* **Study text**:
A cell can be thought of as a bag in which the chemistry of life is allowed to occur, partially separated from the environment outside the cell.
The thin membrane which surrounds all cells is essential in controlling exchange between the cell and its environment. It is a very effective barrier, but also allows a controlled traffic of materials across it in both directions.
The membrane is therefore described as partially permeable. If it were freely permeable, life could not exist, because the chemicals of the cell would simply mix with the surrounding chemicals by diffusion.
The study of cells has given rise to an important branch of biology known as cell biology. Cells can now be studied by many different methods, but scientists began simply by looking at them, using various types of microscope.
There are two fundamentally different types of microscope now in use: the light microscope and the electron microscope. Both use a form of radiation in order to create an image of the specimen being examined.
The light microscope uses light as a source of radiation, while the electron microscope uses electrons, for reasons which are discussed later.
The golden age' of light microscopy could be said to be the 19th century. Microscopes had been available since the beginning of the 17th century but, when dramatic improvements were made in the quality of glass lenses in the early 19th century, interest among scientists became widespread.
The fascination of the microscopic world that opened up in biology inspired rapid progress both in microscope design and, equally importantly, in preparing material for examination with microscopes. This branch of biology is known as cytology. Figure 1.3 shows how the light microscope works.
By 1900, all the structures shown in Figures 1.4 and 1.5 had been discovered. Figure 1.4 shows the structure of a generalised animal cell and Figure 1.5 the structure of a generalised plant cell as seen with a light microscope.
(A generalised cell shows all the structures that are typically found in a cell.) Figure 1.6 shows some actual human cells and Figure 1.7 shows an actual plant cell taken from a leaf.

* **Dataset**:

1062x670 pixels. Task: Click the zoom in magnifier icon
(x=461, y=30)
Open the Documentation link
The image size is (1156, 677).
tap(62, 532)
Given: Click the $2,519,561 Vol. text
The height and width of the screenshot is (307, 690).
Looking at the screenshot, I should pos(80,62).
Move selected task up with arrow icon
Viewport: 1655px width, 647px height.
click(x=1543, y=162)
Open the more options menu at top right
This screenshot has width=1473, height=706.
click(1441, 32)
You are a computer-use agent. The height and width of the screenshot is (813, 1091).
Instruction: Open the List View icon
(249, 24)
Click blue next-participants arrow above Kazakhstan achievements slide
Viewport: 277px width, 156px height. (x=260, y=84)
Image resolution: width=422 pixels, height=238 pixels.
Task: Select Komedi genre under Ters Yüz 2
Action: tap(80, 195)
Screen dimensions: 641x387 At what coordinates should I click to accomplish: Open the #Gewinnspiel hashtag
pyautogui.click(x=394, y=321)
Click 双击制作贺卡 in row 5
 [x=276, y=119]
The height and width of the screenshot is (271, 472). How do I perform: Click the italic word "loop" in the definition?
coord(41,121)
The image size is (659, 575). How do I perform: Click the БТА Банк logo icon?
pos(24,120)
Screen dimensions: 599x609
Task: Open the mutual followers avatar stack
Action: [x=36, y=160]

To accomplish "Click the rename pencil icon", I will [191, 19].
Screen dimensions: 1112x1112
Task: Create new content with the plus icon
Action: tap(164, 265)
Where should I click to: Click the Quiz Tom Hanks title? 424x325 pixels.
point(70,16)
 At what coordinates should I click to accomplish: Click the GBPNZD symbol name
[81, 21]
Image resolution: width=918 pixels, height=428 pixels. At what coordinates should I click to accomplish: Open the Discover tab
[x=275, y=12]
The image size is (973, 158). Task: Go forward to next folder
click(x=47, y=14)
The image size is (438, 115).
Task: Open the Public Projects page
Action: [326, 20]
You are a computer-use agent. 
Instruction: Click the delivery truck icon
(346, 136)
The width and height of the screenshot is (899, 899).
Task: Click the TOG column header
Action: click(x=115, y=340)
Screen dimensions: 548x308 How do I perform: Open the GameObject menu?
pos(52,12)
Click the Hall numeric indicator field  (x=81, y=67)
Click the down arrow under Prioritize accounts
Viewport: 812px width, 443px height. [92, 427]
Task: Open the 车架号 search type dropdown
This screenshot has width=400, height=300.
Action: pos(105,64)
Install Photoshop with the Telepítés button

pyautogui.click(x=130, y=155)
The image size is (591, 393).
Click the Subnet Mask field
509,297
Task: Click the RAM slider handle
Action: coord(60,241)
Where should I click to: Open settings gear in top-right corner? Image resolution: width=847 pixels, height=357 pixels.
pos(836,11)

* **Things to do**:
(A) Decide whether each statement below agrees with the text on cells above. Answer yes or no for each, with the deciding words of the text quoted exactly.
(i) The membrane surrounding cells is described as partially permeable.
(ii) Microscopes first became available in the early 19th century.
(iii) The electron microscope uses light as its source of radiation.
(B) Please output, without any change, the part of the text on cells above that opens with the words containing "The thin membrane" and closes with "types of microscope.".

* **Results of the exercise**:
(A)
(i) Yes: "The membrane is therefore described as partially permeable."
(ii) No: "Microscopes had been available since the beginning of the 17th century"
(iii) No: "the electron microscope uses electrons"

(B)
The thin membrane which surrounds all cells is essential in controlling exchange between the cell and its environment. It is a very effective barrier, but also allows a controlled traffic of materials across it in both directions.
The membrane is therefore described as partially permeable. If it were freely permeable, life could not exist, because the chemicals of the cell would simply mix with the surrounding chemicals by diffusion.
The study of cells has given rise to an important branch of biology known as cell biology. Cells can now be studied by many different methods, but scientists began simply by looking at them, using various types of microscope.